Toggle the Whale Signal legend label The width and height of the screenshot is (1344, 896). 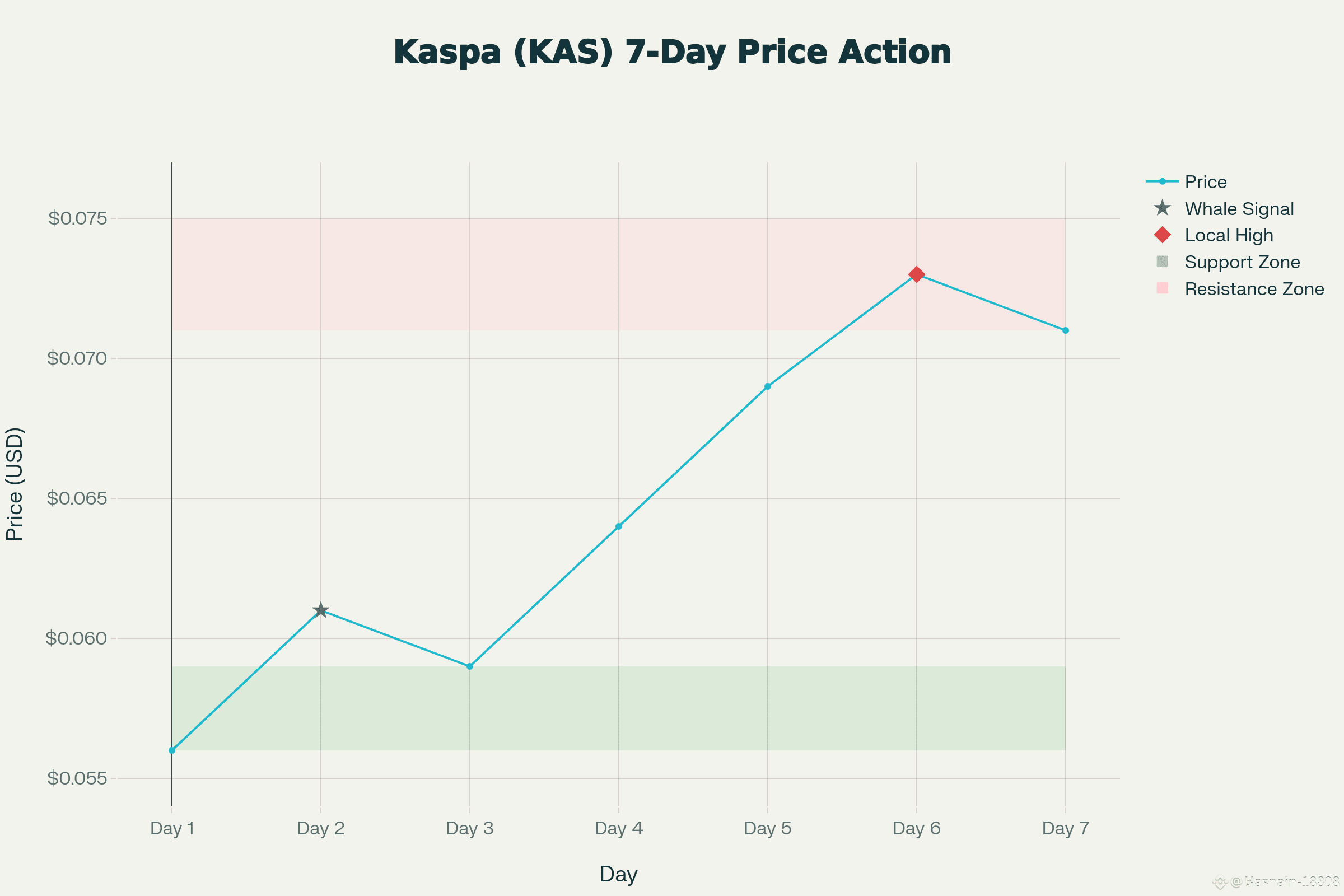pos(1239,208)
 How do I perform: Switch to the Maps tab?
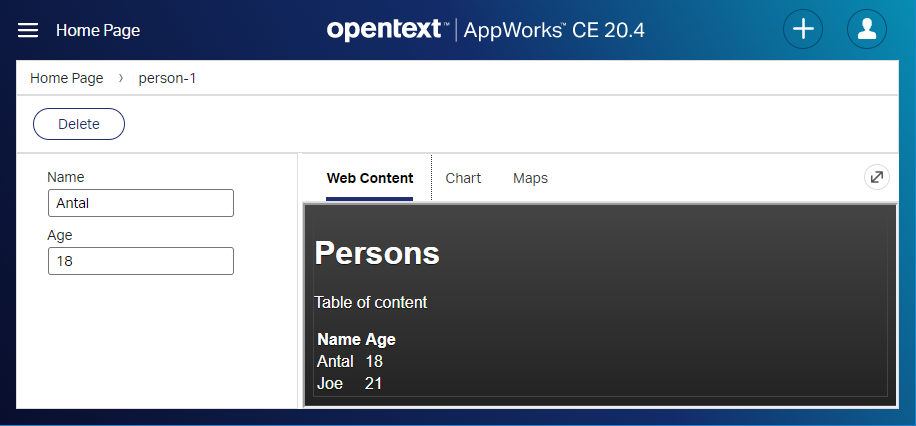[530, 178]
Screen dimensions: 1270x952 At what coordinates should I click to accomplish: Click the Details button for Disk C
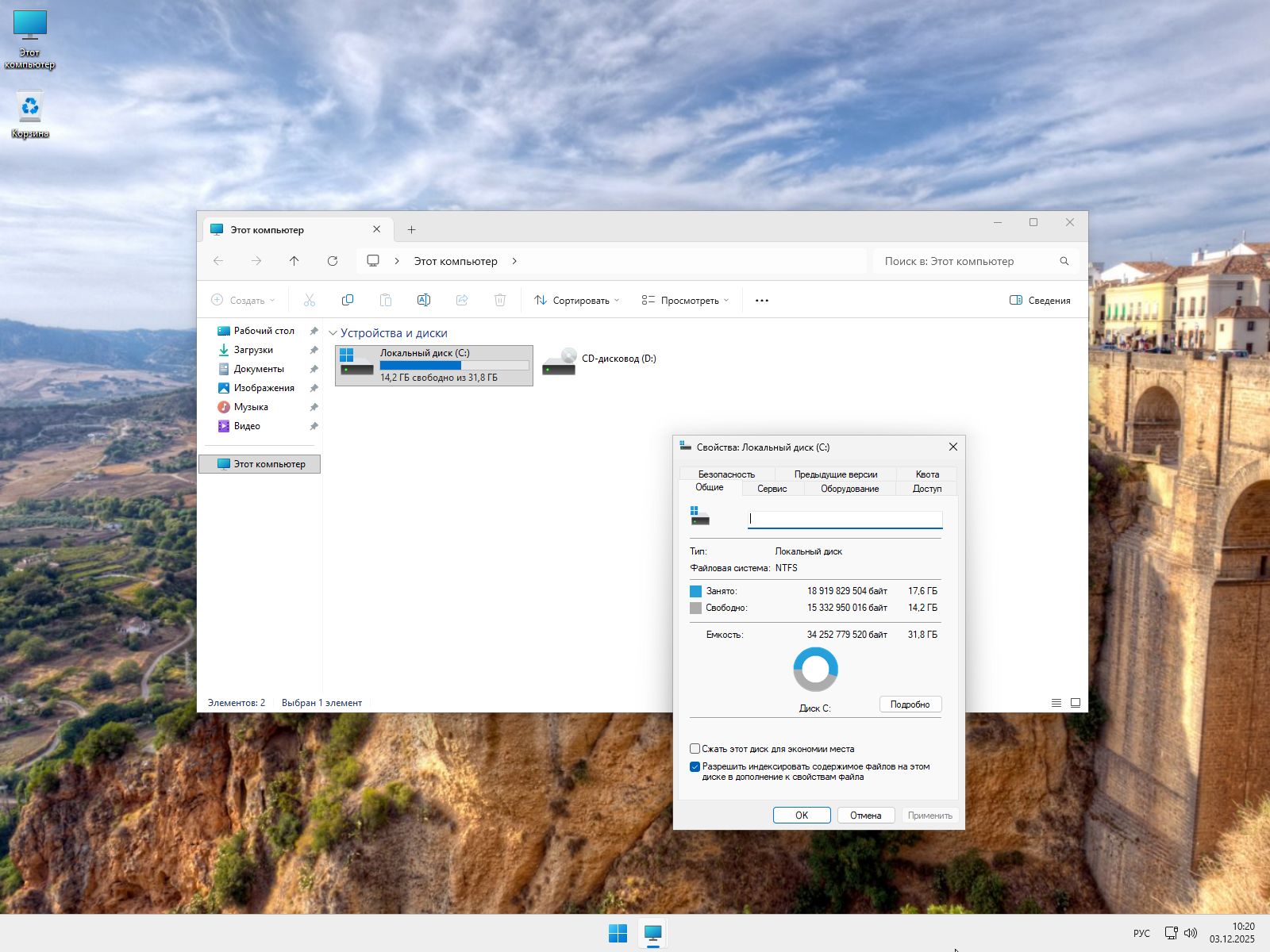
---
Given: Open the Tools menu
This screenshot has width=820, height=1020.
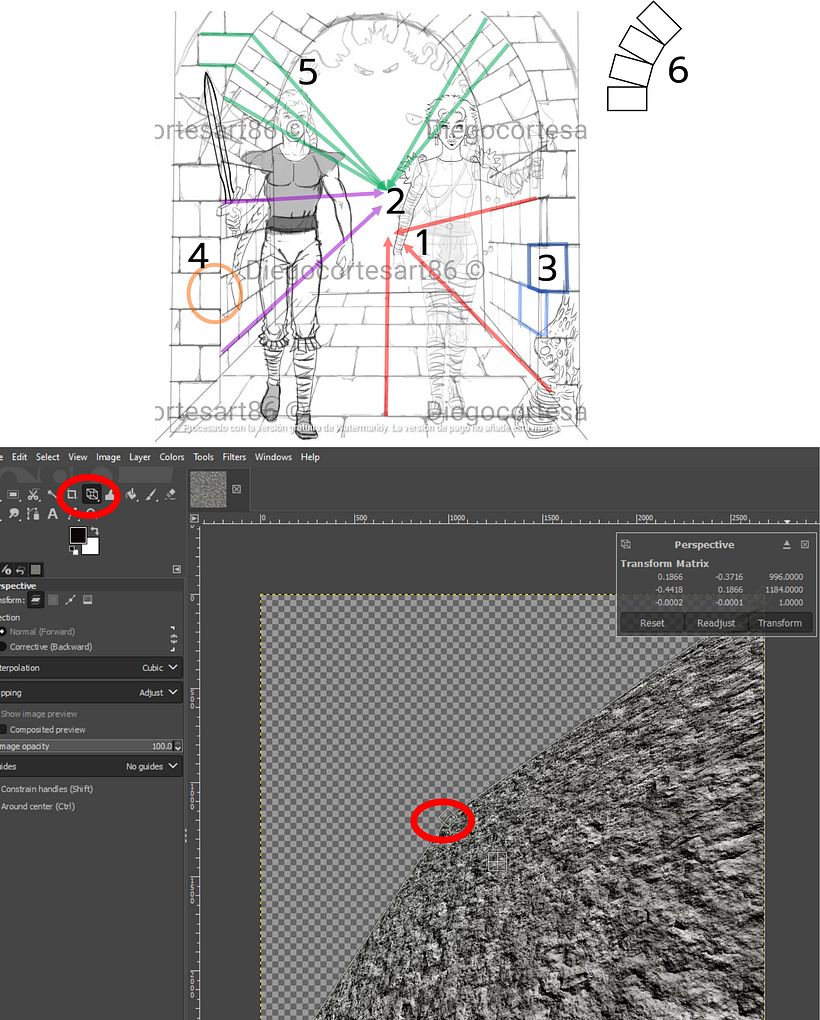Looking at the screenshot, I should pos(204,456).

DIRECTIONS FOR THIS TASK
Duplicate the listing lines, beginning at the line that contains "Given: Open the Tools menu" and stopping after the line that contains "Looking at the". Leave the pictures out of your answer.

EXERCISE RESULT
Given: Open the Tools menu
This screenshot has width=820, height=1020.
Looking at the screenshot, I should pos(204,456).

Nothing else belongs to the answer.